After a decade long partnership, IWC and Lewis Hamilton will finally part ways when Hamilton joins Ferrari at the end of this season. That’s because IWC sponsor the Mercedes F1 team while Ferrari is sponsored by Richard Mille, meaning the partnership can no longer continue when Hamilton changes team. Rather than mourn the end of this partnership though, IWC are celebrating its legacy with a farewell pop-up event in London taking place at Battersea Power Station from 2nd – 7th July.

Lewis Hamilton IWC

The pop-up be a retrospective look at Hamilton’s career with Mercedes and the IWCs they’ve created in the years they’ve been together. It promises to feature exhibition items such as his 2020 Silverstone 1st place trophy and Mercedes-AMG F1 W10 EQ Power+ car from the 2019 Formula One World Championship. Plus, the Ingenieur Chronograph Edition Lewis Hamilton, 2014 (IW379602), Ingenieur Chronograph Sport Edition 50th  Anniversary of Mercedes-AMG, 2017, (IW380902) and Portugieser Tourbillon Retrograde “Lewis Hamilton”, 2023, (IW394008).

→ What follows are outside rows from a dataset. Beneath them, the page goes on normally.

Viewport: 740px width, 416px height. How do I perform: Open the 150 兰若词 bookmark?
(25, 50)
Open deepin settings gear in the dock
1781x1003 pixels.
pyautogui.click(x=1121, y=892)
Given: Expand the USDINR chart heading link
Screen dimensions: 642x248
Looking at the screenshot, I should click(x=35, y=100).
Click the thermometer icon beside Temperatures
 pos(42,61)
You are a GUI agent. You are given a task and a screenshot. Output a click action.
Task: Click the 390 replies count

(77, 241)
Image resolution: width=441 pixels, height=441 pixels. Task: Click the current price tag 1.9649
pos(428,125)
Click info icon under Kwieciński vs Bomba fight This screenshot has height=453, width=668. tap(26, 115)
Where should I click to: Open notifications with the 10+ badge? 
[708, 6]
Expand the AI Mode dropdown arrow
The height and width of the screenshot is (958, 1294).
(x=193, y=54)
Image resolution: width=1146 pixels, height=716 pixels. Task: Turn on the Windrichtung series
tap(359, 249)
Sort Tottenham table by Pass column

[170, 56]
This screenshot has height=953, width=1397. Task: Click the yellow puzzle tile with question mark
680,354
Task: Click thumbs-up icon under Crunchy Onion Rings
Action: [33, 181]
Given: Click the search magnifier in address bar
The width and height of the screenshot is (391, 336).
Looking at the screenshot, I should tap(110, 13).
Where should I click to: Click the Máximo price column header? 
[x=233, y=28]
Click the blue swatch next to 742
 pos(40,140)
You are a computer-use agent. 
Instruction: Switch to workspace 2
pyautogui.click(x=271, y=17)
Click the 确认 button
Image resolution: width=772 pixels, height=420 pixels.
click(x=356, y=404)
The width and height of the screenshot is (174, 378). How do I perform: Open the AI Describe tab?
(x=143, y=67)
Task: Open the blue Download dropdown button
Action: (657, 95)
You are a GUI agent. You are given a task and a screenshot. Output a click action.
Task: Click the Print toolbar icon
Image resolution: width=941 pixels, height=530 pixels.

It’s a fantastic opportunity to check out the connection between the legendary racer and the iconic watch brand. Plus, why not make a day of it considering that London Battersea Power Station has recently become one the UK’s watch retail hotspots. The pop-up exhibition will be located at Malaysia Square, Battersea Power Station, London, SW11 8BJ and you are invited to register for attendance on the IWC website.

More details at IWC.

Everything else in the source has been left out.